Parkfield Area Hit by Two Simultaneous Earthquakes

Russell Nketiah Tannor
Parkfield Area Hit by Two Simultaneous Earthquakes

Two earthquakes struck the Parkfield area north of Paso Robles on Thursday afternoon, according to the US Geographical Survey (USGS). They occurred simultaneously at 12:17 p.m. One was 4.3-magnitude and the other was 4.4-magnitude on the Richter scale. 

One quake was 3.7 miles northwest of Parkfield and the other was 8.7 miles southwest of Parkfield, centered near Ranchita Canyon Road in San Miguel. The area is near the San Andreas Fault, which is the boundary between the Pacific and North American tectonic plates. 

The shaking was felt throughout the North San Luis Obispo County area, including Paso Robles, Atascadero, Templeton, and San Miguel. Some people reported hearing a loud boom before the quakes. Others said they felt a strong jolt or sway. 

There have been no reports of damage or injuries as a result of the quakes, which were relatively shallow at about 4 miles deep. 

The Parkfield area is known as the "Earthquake Capital of the World" because of its frequent seismic activity. The USGS has installed a network of sensors and instruments in the area to monitor and study the earthquakes and the fault movement. 

The USGS also conducts a long-term experiment called the Parkfield Earthquake Experiment, which aims to better understand, anticipate, and prepare for future earthquakes in the region. The experiment involves drilling deep boreholes into the fault zone, installing various sensors and devices, and conducting controlled explosions to generate seismic waves. 
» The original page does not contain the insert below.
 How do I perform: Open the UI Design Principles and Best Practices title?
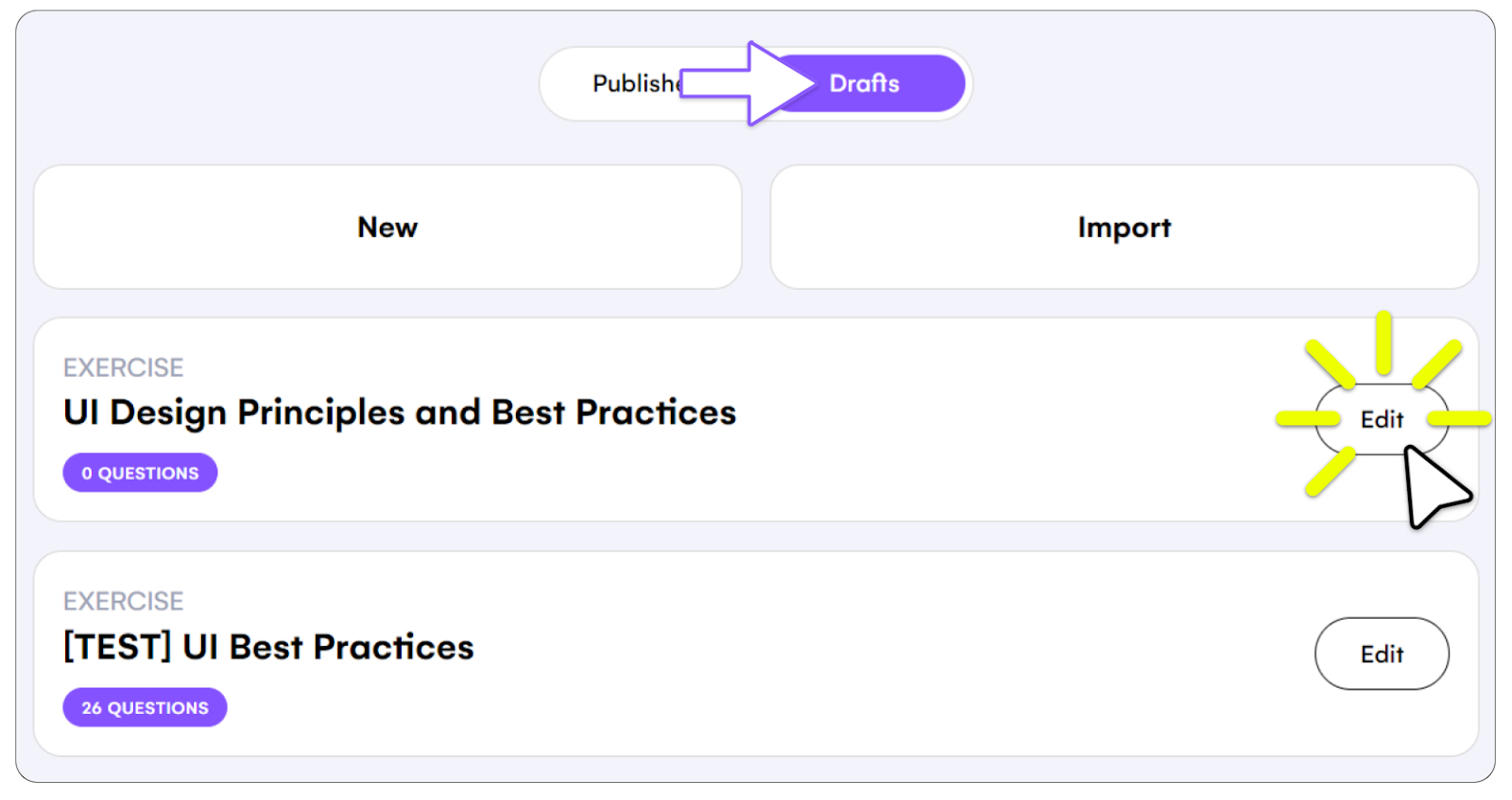400,413
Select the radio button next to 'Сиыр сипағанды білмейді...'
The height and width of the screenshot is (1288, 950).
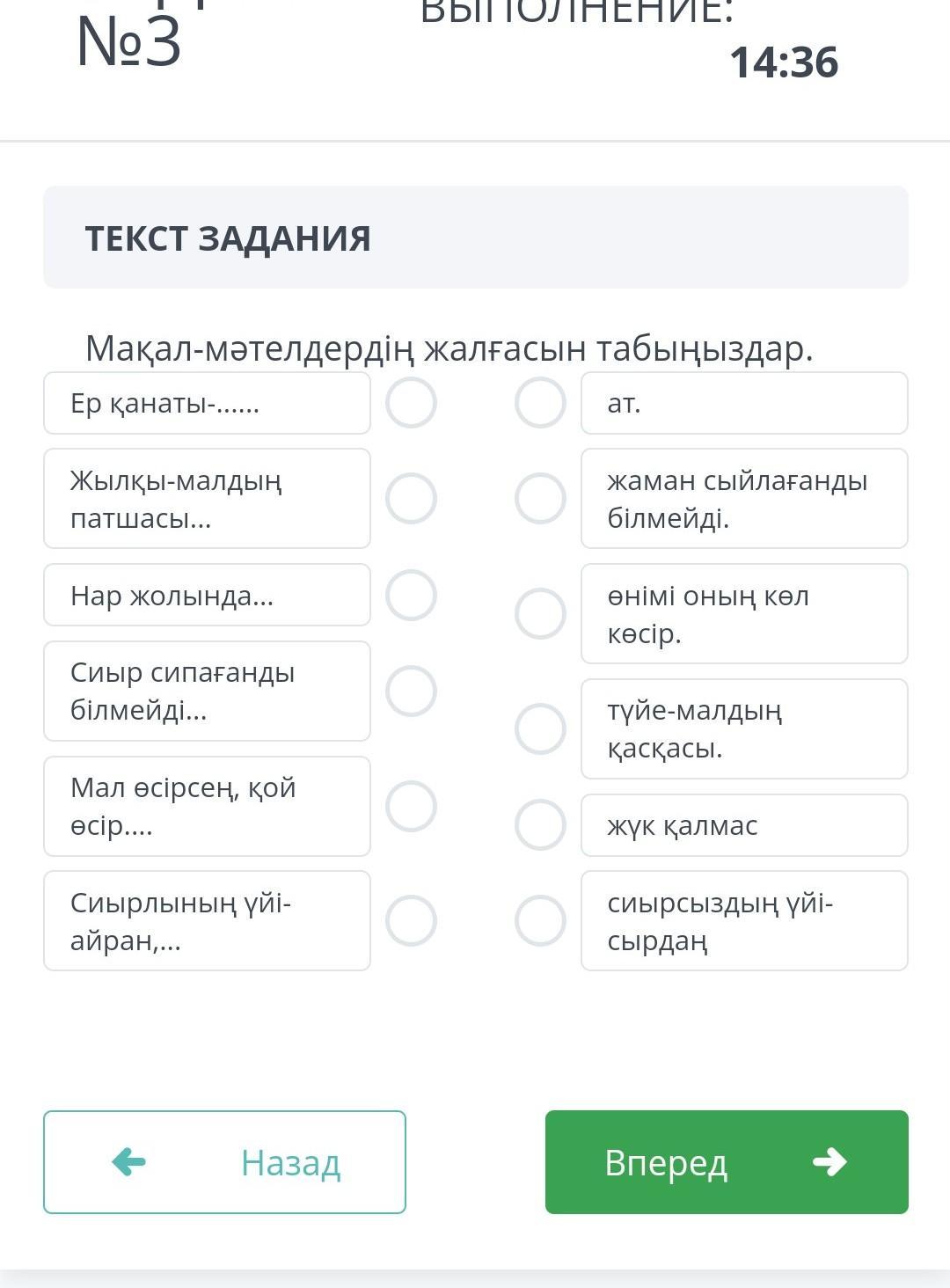click(x=411, y=691)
The USGS says that there is a 75 percent chance of a magnitude 6 or greater earthquake occurring on the Parkfield segment of the San Andreas Fault in the next 30 years. 

To prepare for such an event, experts recommend that people have an earthquake emergency kit that includes food, water, and other supplies for at least 72 hours. They also advise people to secure any items that could fall or break during an earthquake, such as bookcases, televisions, and glassware.

During an earthquake, the best thing to do is to drop, cover, and hold on. This means getting down on your hands and knees, taking cover under a sturdy table or desk, and holding on to it until the shaking stops. If there is no shelter nearby, you should get down near an interior wall or next to low-lying furniture that won't fall on you, and cover your head and neck with your arms and hands. You should avoid standing in doorways, running outside, or being near windows or anything that could fall on you.

After an earthquake, you should check yourself and others for injuries, and call 911 if needed. You should also check your home for any damage or gas leaks, and turn off your utilities if necessary. You should stay away from fallen power lines, broken glass, or debris. You should also be prepared for aftershocks, which are smaller earthquakes that follow the main quake and can cause further damage or injuries.